• _TRECHO DO TEXTO_
********

30.9.11

A dor de hoje

Nem falo dos que foram diretamente atingidos e possuem marcas visíveis. Mas de todos os outros, os que vieram depois. Como eu. Quem nasceu pós golpe de 64 já veio ao mundo com uma ferida por dentro, pronta pra doer a cada estímulo, a cada história sobre a ditadura militar.

Os anos de chumbo são só um exemplo, são tantas cicatrizes que somos remendo. Nas veias de um povo corre o sangue jorrado por seus antecessores. São marcas feitas pra doer, pra ninguém esquecer. Procure um médico quem nunca sentiu pulsar esse tipo de dor. A dor da escravidão, a dor da tortura, a dor de cada massacre e de cada horror.

* Depois de ver o filme Hoje, de Tata Amaral, no Festival de Brasília do Cinema Brasileiro.

********

• _Dados de localização em capturas de tela_
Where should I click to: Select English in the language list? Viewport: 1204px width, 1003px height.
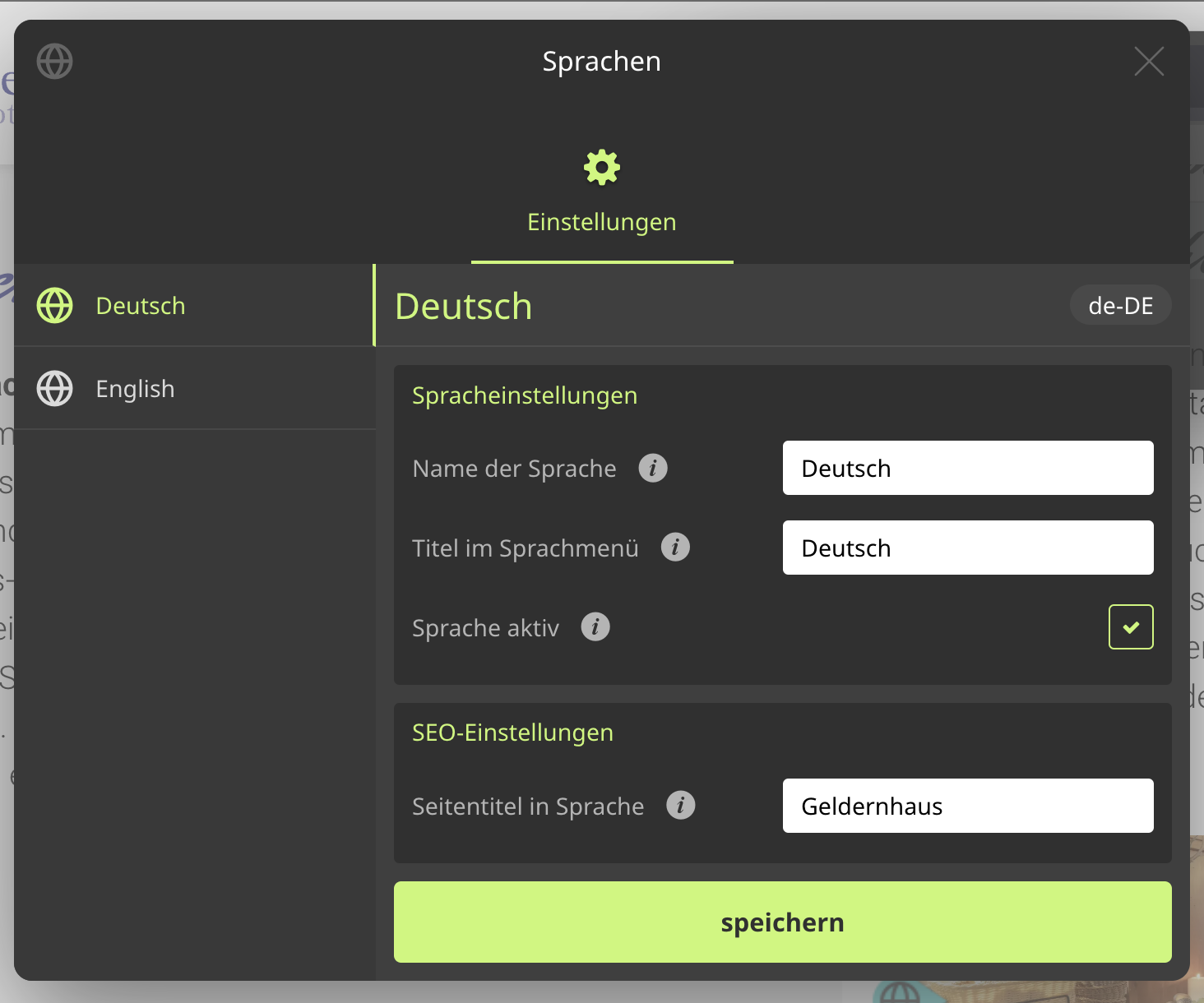point(136,389)
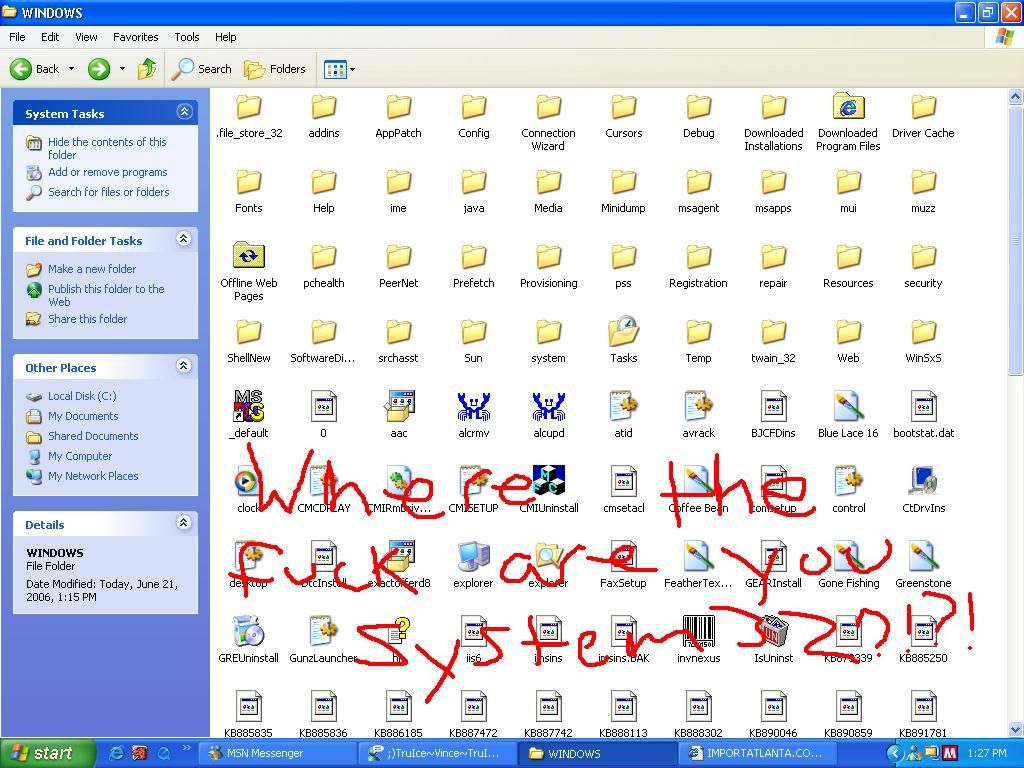
Task: Select the Downloaded Program Files folder icon
Action: [x=848, y=107]
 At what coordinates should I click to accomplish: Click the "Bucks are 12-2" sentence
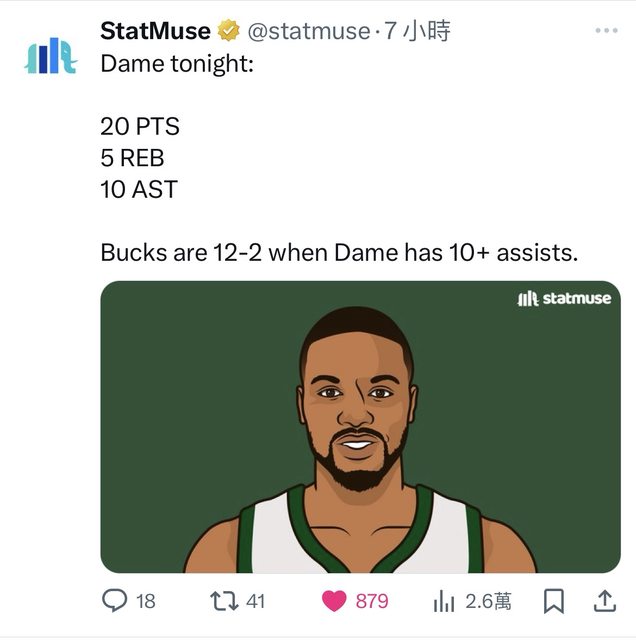click(x=339, y=252)
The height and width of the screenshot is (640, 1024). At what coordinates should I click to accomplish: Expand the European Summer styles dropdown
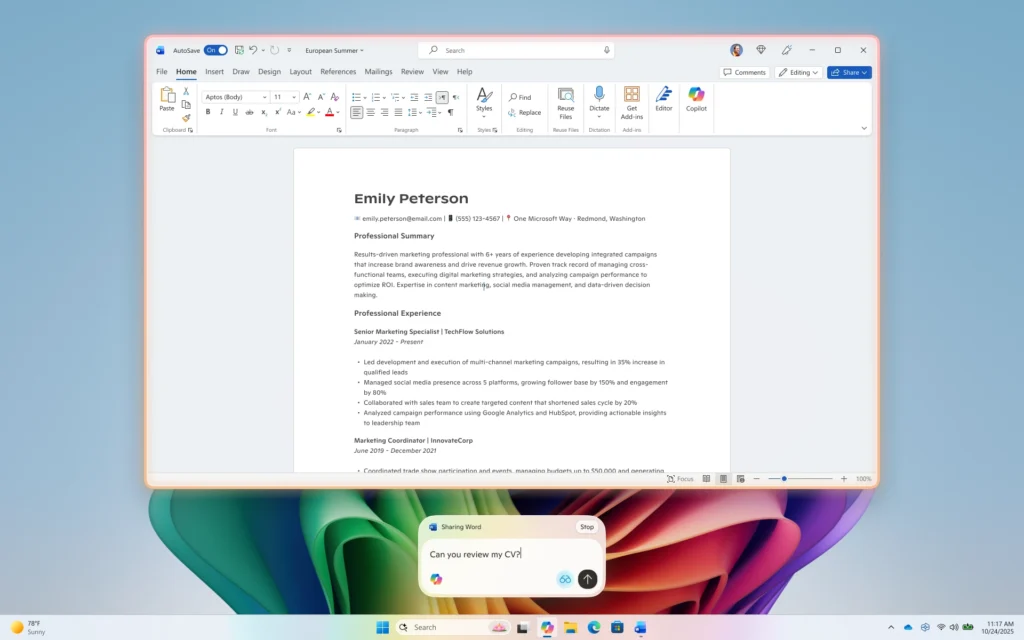[363, 50]
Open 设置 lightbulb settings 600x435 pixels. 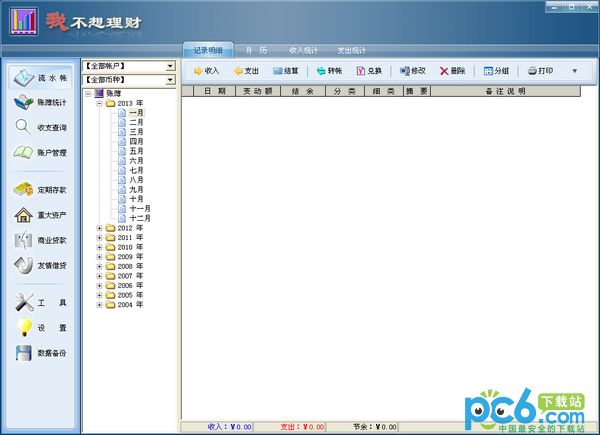click(40, 327)

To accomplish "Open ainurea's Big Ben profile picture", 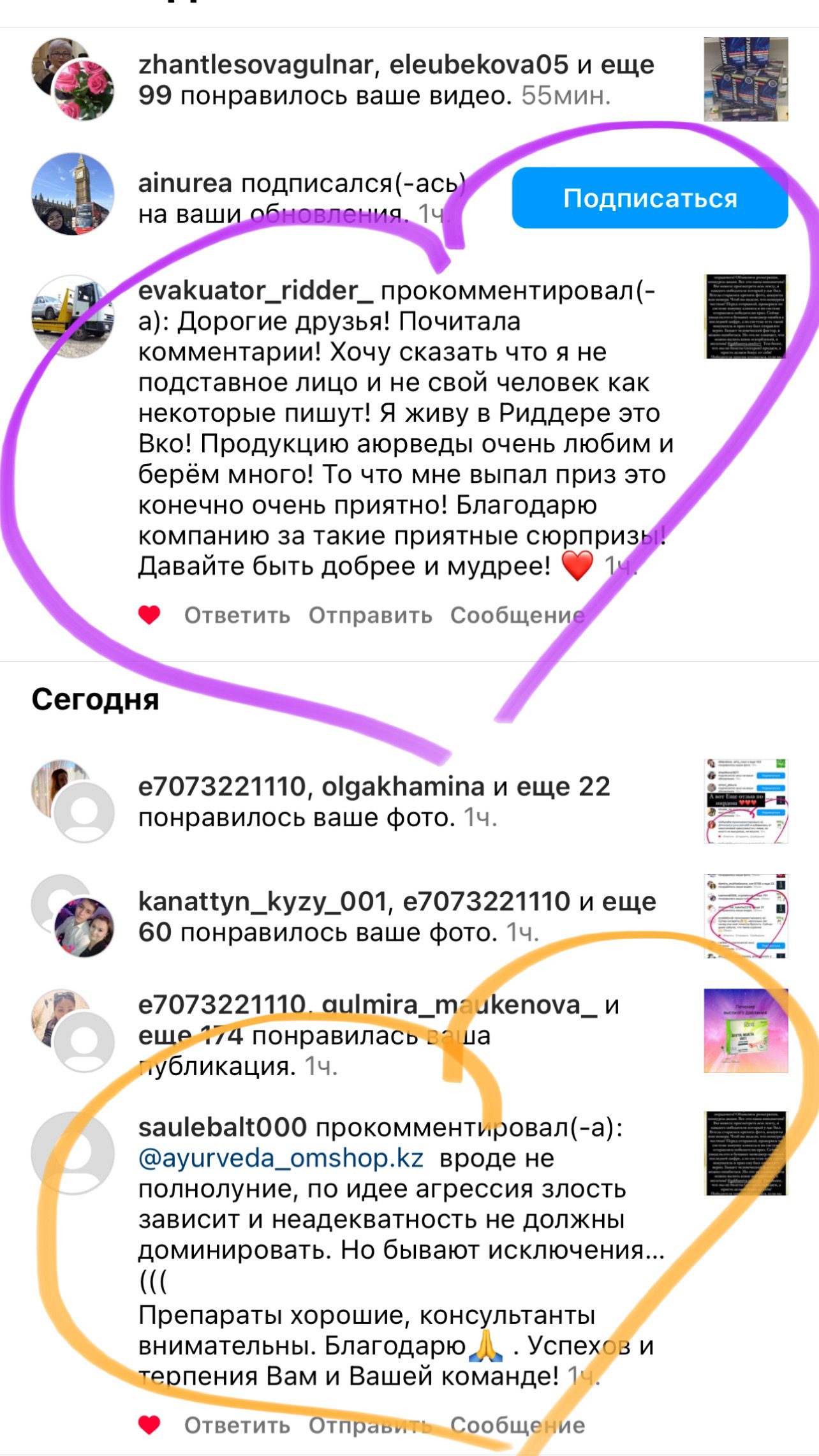I will click(x=73, y=194).
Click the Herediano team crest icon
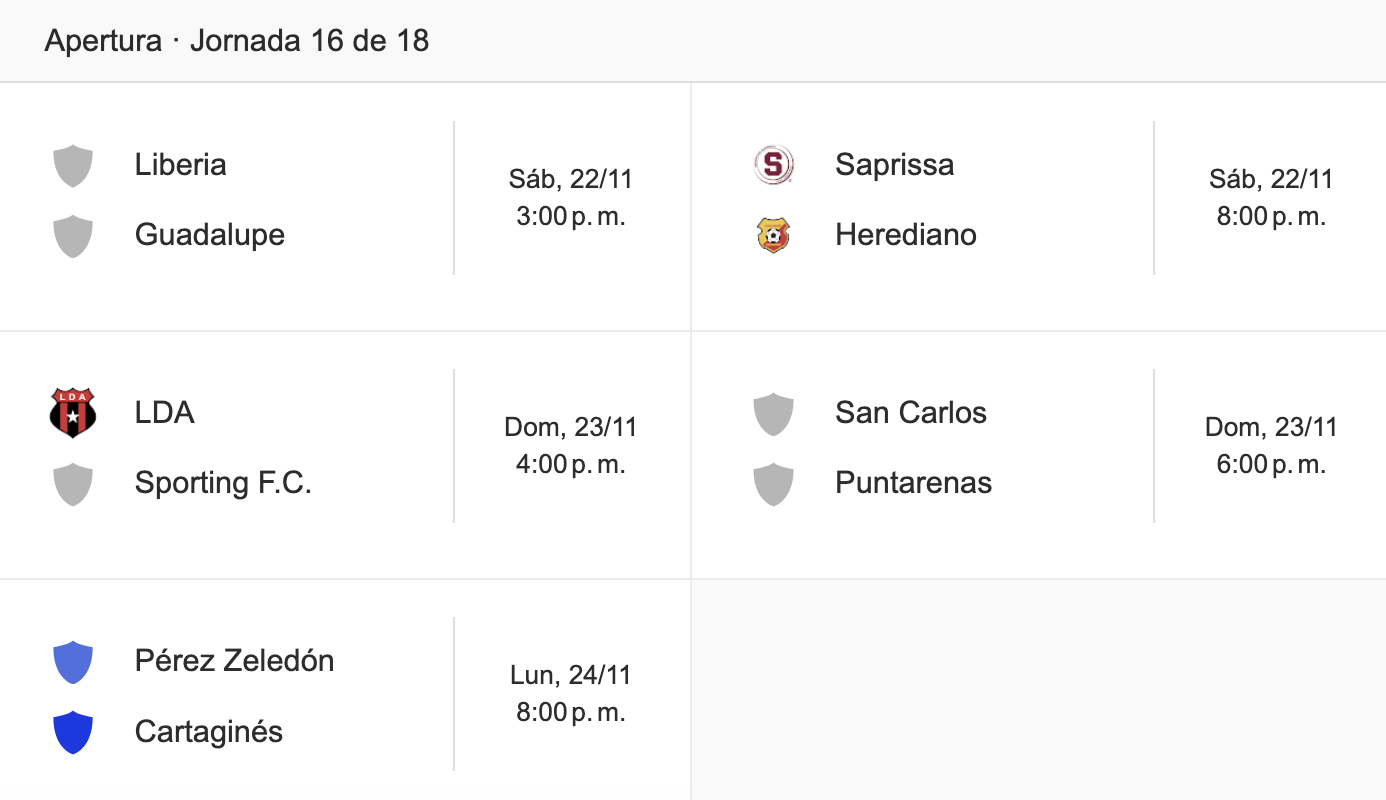Screen dimensions: 1386x800 pyautogui.click(x=773, y=235)
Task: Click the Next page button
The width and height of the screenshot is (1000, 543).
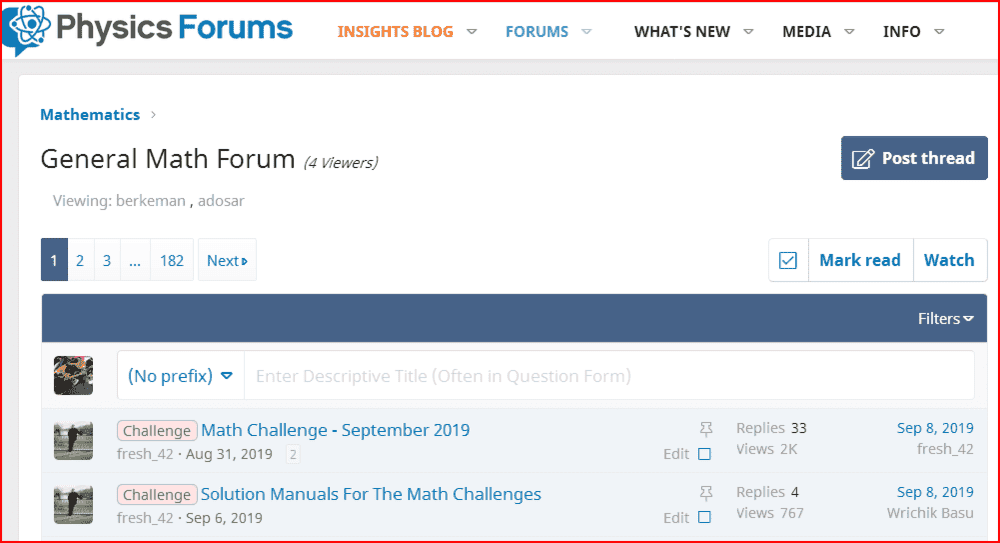Action: [x=227, y=260]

********

• _PERGUNTAS_
1 – O texto sobre a dor de hoje confirma cada afirmação abaixo? Responda sim ou não e cite entre aspas as palavras do texto que decidem. (a) O texto foi escrito depois de assistir ao filme Hoje no Festival de Brasília do Cinema Brasileiro. (b) O texto trata sobretudo dos que foram diretamente atingidos pela ditadura. (c) Os anos de chumbo são apresentados como a única cicatriz do povo.
2 – Como você resumiria o texto sobre a dor de hoje em duas frases?

• _RESPOSTAS POR TAREFA_
1 –
(a) Sim: "Depois de ver o filme Hoje, de Tata Amaral, no Festival de Brasília do Cinema Brasileiro."
(b) Não: "Nem falo dos que foram diretamente atingidos e possuem marcas visíveis."
(c) Não: "Os anos de chumbo são só um exemplo, são tantas cicatrizes que somos remendo."

2 – Quem nasceu depois do golpe de 64 já veio ao mundo com uma ferida por dentro, que dói a cada história sobre a ditadura militar, mesmo sem ter sido diretamente atingido. Os anos de chumbo são só um exemplo entre tantas cicatrizes de um povo, como a escravidão, a tortura e cada massacre, marcas feitas para ninguém esquecer.